Howard Pyle’s “In Knighthood’s Day” above, was painted as an illustration for a story about a fugitive queen with her servant, here trying to evade a search party of mounted knights in the gloom of the late day. In the book Visions of Adventure, Walt Reed writes:
Pyle, as a good dramatist, did not give away the plot. In fact, a principal function of the illustration was to induce the casual browser to read the story. Here the question is still open – will the couple avoid capture?
This ability to induce the viewer to ask questions, to wonder and become curious, really is golden when it comes to narrative art. Besides the use of body language, the gloomy light fuses the shape of the knight with that of the background, turning him into a huge menacing shade. The sliver of daylight in the horizon can be interpreted as how close they are of being apprehended.

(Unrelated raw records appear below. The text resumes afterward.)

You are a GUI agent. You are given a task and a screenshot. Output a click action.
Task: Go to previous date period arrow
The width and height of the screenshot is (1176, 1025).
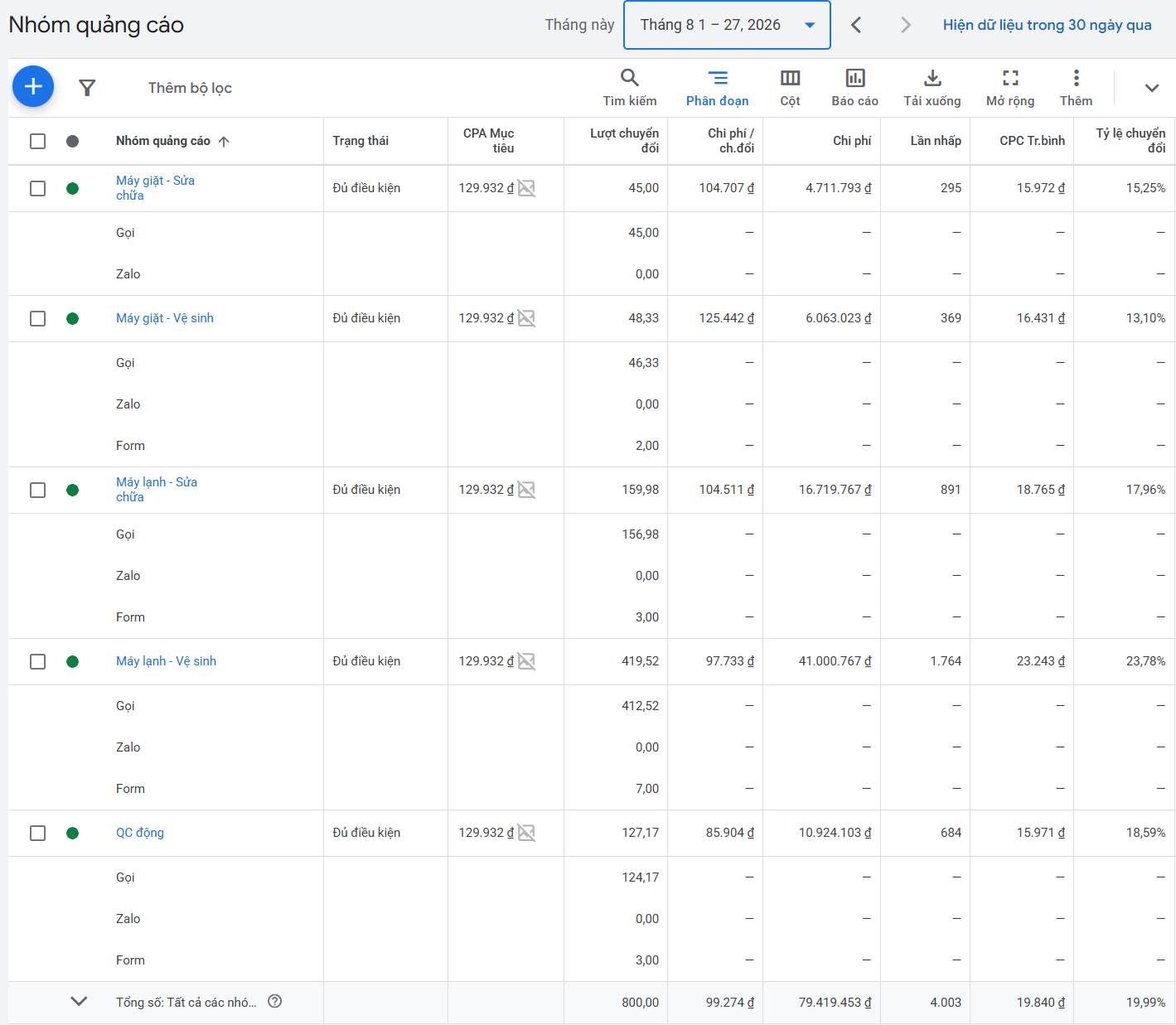[x=856, y=25]
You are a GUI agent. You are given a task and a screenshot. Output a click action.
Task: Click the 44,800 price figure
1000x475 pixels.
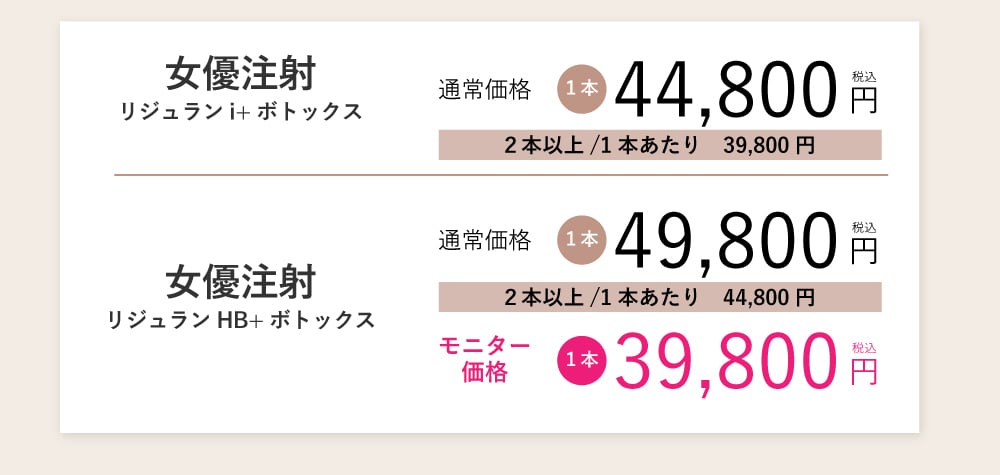point(725,91)
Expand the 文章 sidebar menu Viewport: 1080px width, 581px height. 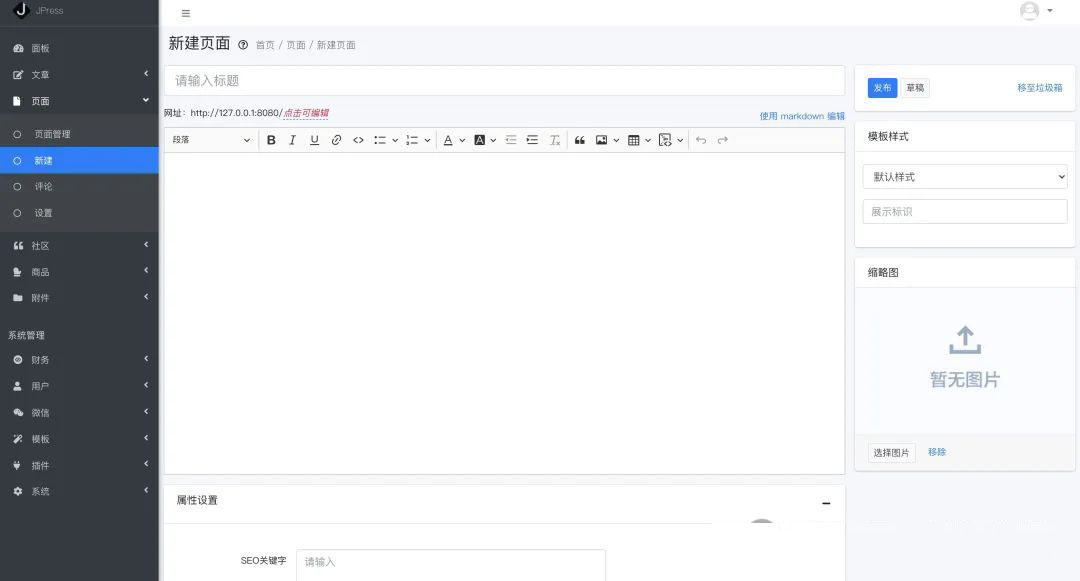click(79, 75)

One can also note the painting technique as adding to the mood. The handling is rough and diffuse, the faces are indistinct. Pyle lets emotive qualities trump detail, and therefore life can be harboured, without becoming petrified. I made some studies in order to further understand these qualities in the painting.

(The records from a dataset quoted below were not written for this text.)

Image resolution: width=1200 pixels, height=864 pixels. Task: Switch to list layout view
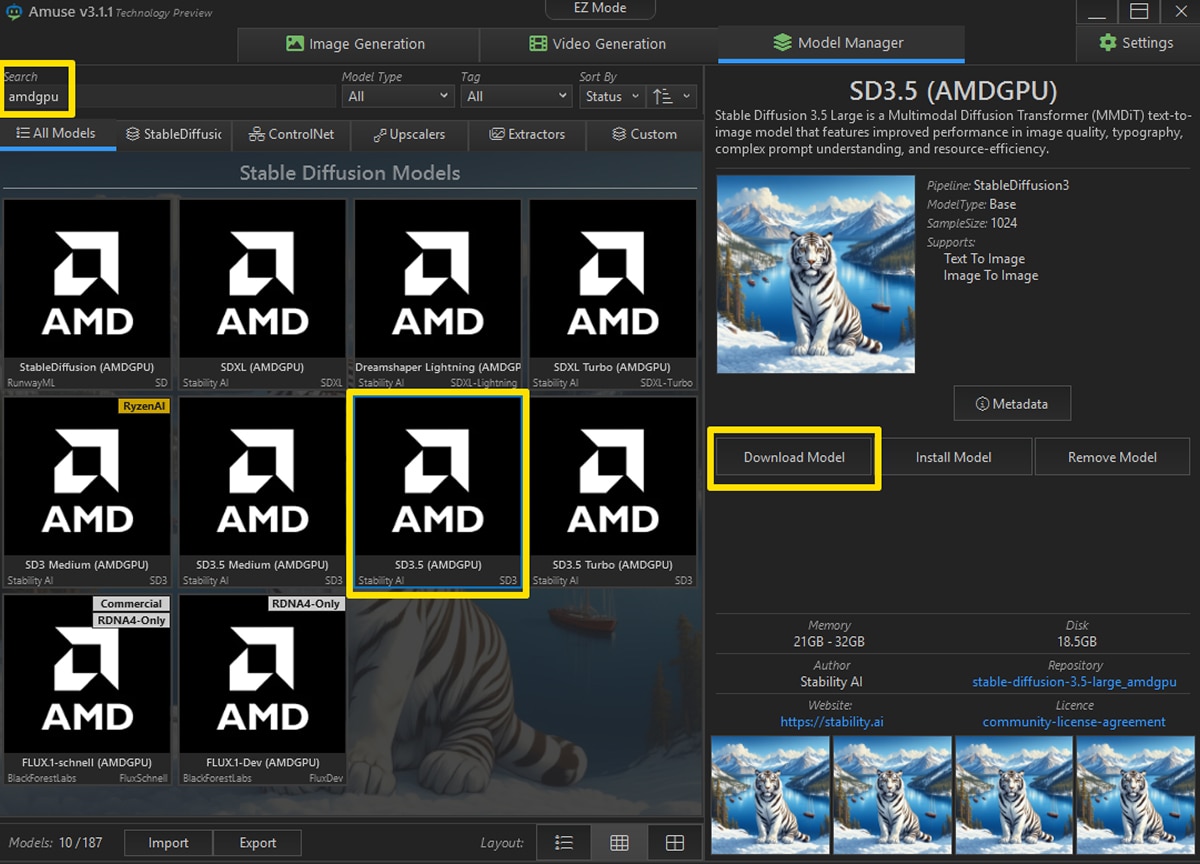click(x=563, y=843)

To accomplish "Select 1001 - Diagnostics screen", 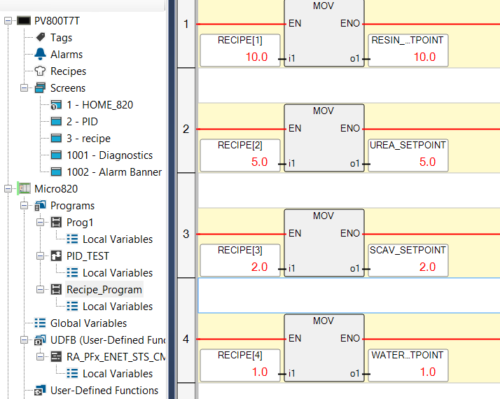I will coord(110,155).
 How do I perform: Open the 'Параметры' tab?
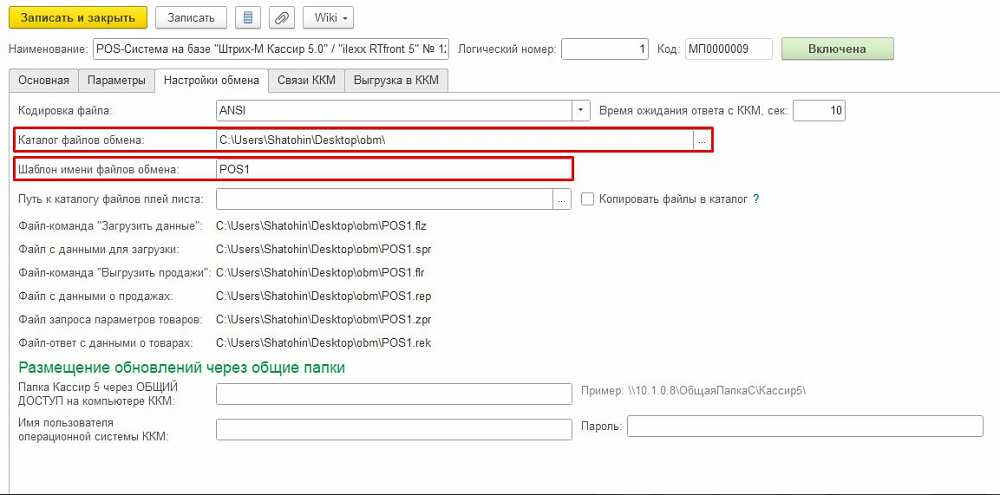tap(116, 80)
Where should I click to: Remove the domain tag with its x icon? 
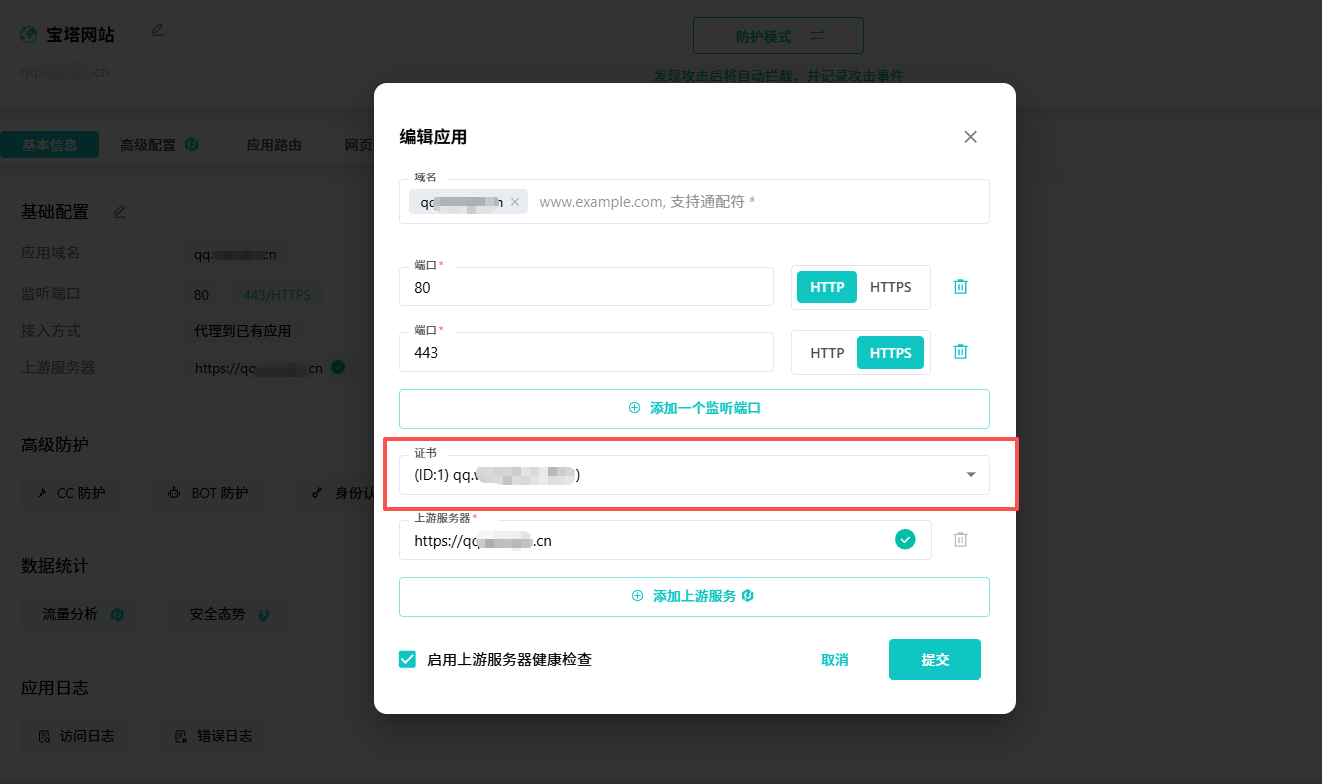[515, 202]
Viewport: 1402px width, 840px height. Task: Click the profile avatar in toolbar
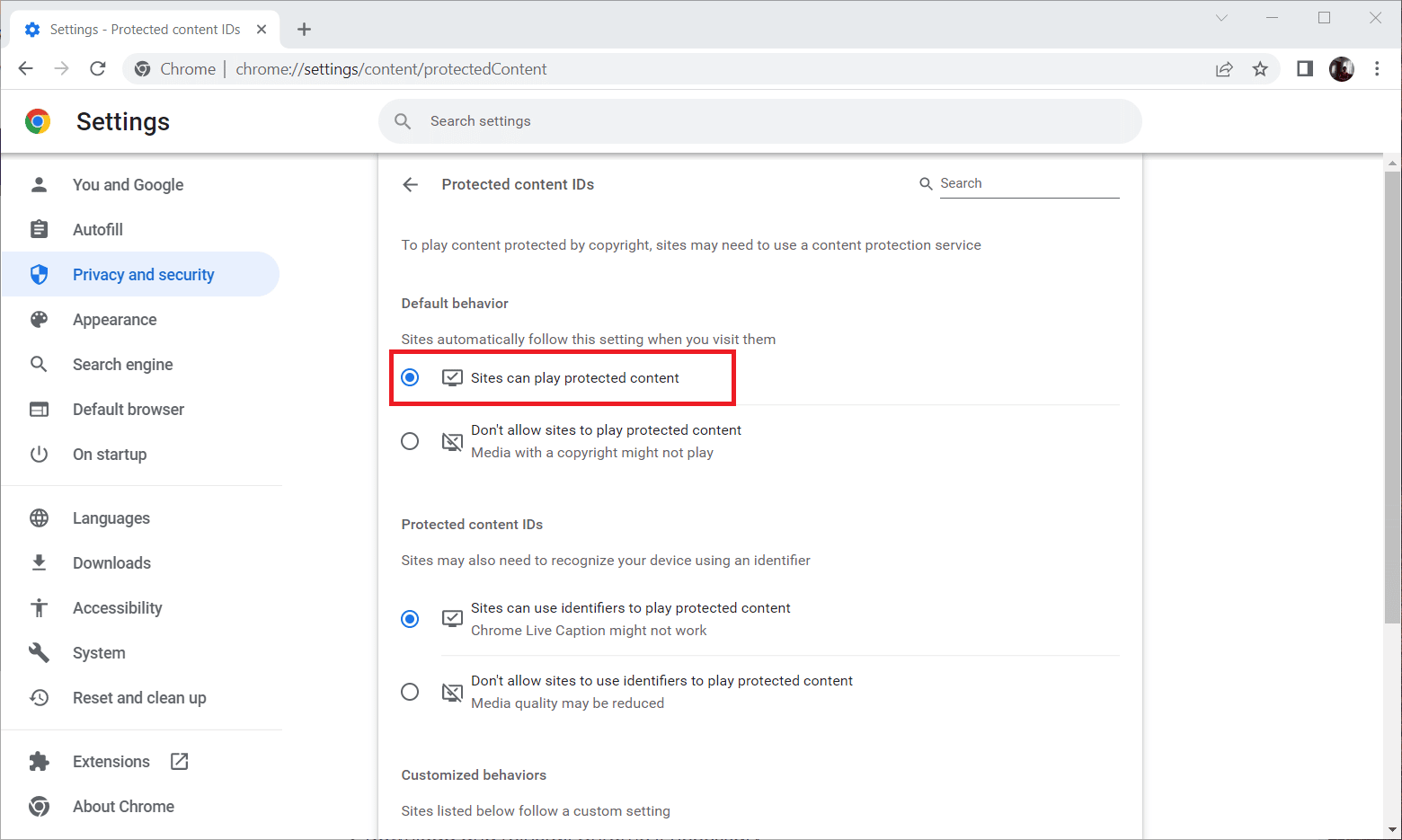pos(1341,69)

The faces cannot be said to be beautiful, but their conveying of a particular emotion is all the stronger for it. I did not strive towards a likeness, but rather to study and understand what captured this emotion. I also like when background and subject aren’t separate entities, but all equally important parts of the picture plane. In that way, a neighbouring rhythm or texture can complement what the figure expresses. An example of that is the crest with the lion next to the queen. I wanted to see if I could further tune up the sense of threat that I felt from it, and therefore tilted it and inverted its tones.

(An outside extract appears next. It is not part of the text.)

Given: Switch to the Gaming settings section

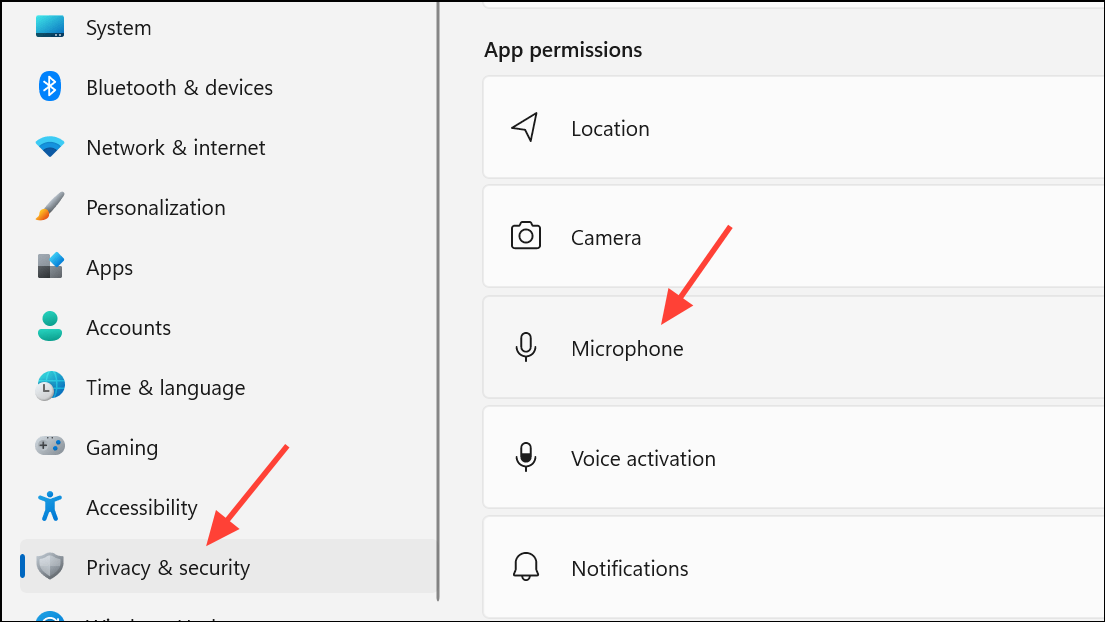Looking at the screenshot, I should click(121, 447).
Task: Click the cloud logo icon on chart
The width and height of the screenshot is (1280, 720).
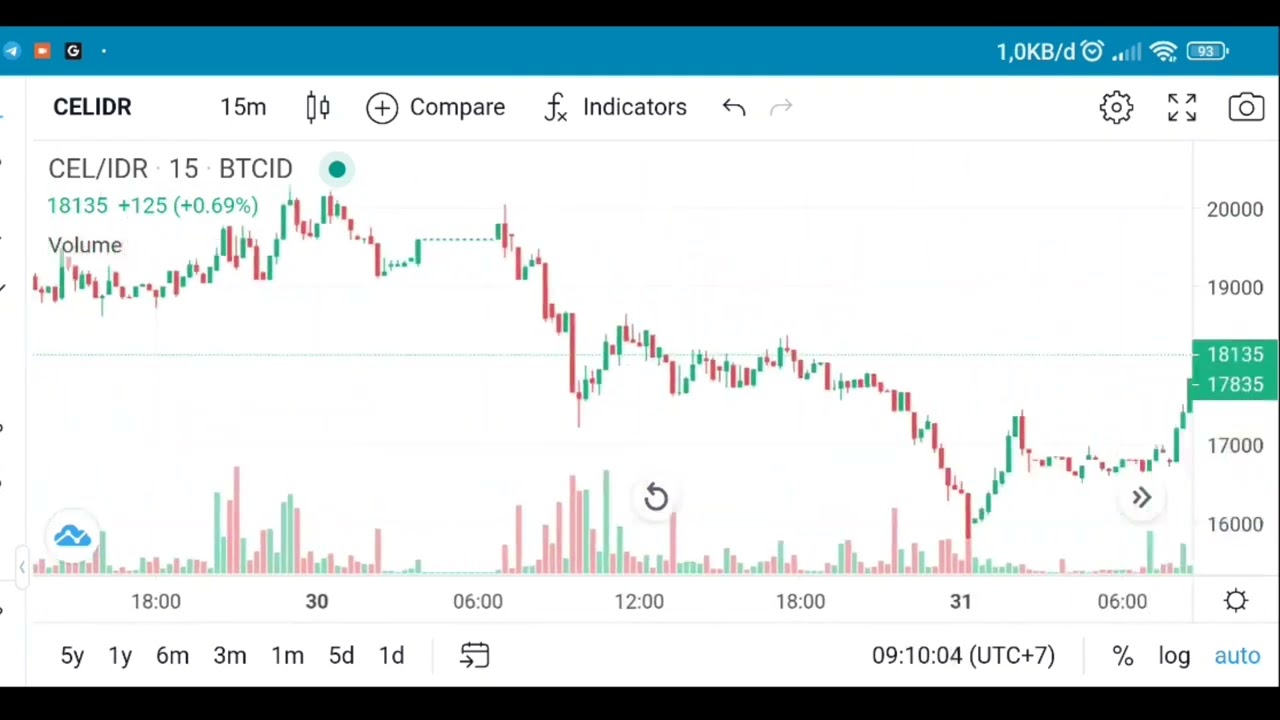Action: [72, 537]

The thumbnail study focuses more on the general rhythms and shapes. Here I think it is quite clear how the body language adds to the impression. The way the red-shirted servant shrinks and almost crawls past the towering knight, who nigh resembles a storm cloud against the sky. In that way too, the painting is quite exceptional. The mood is expressed by the characters, but also in a purely abstract, musical sense.
Suggestive qualities like these are something I value in art, since it gives room for the viewer to engage in and participate in the piece. It is something I want to put further thought into in my own work.